_WHAT TO WORK ON_:
Exactly as they appear, restate the lines of the material, from the first through the one containing "Click the vivek@directscale.com".

_EXCERPTED RECORDS_:
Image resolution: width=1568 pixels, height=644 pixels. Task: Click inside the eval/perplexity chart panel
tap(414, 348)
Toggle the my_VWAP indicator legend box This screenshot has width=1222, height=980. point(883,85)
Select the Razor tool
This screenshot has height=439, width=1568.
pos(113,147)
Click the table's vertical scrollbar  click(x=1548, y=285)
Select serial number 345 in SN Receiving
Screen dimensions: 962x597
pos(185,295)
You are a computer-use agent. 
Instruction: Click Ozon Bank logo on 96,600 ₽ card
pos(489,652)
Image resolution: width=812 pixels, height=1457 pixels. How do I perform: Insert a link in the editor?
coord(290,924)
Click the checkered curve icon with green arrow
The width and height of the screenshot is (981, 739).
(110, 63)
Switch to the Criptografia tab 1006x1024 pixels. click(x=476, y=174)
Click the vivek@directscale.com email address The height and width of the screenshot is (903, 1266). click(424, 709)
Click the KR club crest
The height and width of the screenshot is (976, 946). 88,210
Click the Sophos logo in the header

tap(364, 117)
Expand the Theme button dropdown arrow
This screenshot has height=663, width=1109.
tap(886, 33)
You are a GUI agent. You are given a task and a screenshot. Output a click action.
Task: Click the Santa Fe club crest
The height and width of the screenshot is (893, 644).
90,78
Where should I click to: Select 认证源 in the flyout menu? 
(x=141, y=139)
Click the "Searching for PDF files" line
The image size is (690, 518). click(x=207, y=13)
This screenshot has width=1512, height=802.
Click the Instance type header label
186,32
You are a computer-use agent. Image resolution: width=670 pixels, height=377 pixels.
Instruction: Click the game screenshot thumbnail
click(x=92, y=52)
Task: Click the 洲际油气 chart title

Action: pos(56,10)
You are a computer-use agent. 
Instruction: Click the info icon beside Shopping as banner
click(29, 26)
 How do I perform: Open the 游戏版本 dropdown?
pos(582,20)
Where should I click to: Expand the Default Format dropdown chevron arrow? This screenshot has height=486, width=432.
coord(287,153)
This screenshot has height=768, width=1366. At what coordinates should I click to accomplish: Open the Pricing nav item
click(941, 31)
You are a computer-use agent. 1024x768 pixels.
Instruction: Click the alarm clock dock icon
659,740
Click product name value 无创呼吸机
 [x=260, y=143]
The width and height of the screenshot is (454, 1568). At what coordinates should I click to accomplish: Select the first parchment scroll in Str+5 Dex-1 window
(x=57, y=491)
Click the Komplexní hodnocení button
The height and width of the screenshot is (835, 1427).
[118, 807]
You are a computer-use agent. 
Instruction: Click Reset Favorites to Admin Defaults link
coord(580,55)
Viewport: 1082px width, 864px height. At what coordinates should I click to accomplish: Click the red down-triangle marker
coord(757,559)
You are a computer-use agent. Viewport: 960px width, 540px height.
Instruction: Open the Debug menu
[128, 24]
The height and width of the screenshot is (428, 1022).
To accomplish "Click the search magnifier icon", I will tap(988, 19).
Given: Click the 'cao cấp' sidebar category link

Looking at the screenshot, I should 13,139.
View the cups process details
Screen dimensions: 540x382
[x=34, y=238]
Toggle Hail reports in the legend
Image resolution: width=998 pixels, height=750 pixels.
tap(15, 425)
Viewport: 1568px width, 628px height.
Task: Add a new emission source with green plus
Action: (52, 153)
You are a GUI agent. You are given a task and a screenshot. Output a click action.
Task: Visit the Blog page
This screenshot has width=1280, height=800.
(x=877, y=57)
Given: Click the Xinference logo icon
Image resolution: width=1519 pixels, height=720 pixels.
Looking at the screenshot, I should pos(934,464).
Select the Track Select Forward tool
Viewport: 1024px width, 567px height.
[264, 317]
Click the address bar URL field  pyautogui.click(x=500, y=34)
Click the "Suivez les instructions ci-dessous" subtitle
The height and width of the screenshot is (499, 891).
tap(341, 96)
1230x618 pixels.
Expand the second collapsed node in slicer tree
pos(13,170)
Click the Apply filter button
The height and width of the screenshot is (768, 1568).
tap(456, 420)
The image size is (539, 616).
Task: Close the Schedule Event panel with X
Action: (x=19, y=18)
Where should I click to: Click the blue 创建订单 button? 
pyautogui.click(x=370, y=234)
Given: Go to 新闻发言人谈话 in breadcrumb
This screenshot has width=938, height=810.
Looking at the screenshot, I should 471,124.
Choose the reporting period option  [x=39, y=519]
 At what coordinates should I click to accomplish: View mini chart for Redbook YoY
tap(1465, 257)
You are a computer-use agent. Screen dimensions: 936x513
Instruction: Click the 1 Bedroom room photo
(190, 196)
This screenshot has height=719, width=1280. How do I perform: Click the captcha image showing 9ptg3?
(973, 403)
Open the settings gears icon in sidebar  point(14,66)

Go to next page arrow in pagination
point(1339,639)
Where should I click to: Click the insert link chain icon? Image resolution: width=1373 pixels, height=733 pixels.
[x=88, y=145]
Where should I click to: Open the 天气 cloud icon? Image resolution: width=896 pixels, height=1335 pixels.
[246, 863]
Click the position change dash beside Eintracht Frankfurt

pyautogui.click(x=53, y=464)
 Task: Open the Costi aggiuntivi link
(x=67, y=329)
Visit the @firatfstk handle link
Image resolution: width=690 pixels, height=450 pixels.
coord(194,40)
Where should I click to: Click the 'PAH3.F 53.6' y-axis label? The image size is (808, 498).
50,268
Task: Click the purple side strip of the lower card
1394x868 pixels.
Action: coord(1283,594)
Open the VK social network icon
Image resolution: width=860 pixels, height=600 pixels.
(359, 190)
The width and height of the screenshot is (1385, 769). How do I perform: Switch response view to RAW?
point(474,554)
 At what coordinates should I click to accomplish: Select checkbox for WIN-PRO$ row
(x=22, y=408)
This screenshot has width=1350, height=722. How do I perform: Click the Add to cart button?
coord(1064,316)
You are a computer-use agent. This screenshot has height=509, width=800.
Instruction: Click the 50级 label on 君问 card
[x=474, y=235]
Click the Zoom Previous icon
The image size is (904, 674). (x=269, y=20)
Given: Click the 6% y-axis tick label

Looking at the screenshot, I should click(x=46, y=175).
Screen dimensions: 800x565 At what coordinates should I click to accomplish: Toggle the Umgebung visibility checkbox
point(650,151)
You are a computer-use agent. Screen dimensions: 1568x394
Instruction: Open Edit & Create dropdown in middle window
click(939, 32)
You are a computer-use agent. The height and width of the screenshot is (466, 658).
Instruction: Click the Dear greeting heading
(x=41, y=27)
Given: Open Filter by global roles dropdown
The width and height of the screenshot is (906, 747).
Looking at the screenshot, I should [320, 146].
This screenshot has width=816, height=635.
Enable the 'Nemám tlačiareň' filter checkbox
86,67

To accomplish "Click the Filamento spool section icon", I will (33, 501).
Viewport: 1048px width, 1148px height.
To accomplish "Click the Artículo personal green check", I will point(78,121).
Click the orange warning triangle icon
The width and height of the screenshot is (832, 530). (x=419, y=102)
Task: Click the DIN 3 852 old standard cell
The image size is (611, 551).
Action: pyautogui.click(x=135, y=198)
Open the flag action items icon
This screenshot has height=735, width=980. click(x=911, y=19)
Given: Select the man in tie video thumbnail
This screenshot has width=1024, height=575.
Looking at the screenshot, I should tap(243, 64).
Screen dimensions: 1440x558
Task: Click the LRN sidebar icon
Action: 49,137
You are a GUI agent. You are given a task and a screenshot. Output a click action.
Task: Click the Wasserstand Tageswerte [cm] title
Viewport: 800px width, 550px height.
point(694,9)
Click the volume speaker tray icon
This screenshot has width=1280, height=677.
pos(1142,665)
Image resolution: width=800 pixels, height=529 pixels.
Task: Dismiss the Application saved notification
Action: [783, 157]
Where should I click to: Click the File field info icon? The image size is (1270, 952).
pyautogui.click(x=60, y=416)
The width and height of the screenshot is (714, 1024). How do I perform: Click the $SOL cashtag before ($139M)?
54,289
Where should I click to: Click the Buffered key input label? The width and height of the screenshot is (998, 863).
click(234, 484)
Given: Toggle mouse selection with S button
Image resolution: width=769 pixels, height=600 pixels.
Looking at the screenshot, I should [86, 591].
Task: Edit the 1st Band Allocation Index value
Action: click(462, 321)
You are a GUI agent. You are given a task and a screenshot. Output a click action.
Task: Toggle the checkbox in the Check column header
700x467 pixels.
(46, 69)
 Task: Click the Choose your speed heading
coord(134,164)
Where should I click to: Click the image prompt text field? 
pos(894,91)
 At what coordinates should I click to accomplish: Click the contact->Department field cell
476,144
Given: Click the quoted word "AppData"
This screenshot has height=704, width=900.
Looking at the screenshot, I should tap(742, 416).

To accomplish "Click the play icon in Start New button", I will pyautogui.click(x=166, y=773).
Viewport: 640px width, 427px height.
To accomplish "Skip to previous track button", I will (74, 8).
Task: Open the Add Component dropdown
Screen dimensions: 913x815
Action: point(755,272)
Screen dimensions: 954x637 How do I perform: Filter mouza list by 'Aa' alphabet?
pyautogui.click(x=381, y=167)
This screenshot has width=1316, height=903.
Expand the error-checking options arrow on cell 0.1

_RESPONSE TO THE EXERCISE_:
Image resolution: width=1568 pixels, height=644 pixels. Task: Click inside the eval/perplexity chart panel
tap(414, 348)
Toggle the my_VWAP indicator legend box This screenshot has width=1222, height=980. point(883,85)
Select the Razor tool
This screenshot has height=439, width=1568.
pos(113,147)
Click the table's vertical scrollbar  click(x=1548, y=285)
Select serial number 345 in SN Receiving
Screen dimensions: 962x597
pos(185,295)
You are a computer-use agent. 
Instruction: Click Ozon Bank logo on 96,600 ₽ card
pos(489,652)
Image resolution: width=812 pixels, height=1457 pixels. How do I perform: Insert a link in the editor?
coord(290,924)
Click the checkered curve icon with green arrow
The width and height of the screenshot is (981, 739).
(110, 63)
Switch to the Criptografia tab 1006x1024 pixels. click(x=476, y=174)
Click the vivek@directscale.com email address The height and width of the screenshot is (903, 1266). click(424, 709)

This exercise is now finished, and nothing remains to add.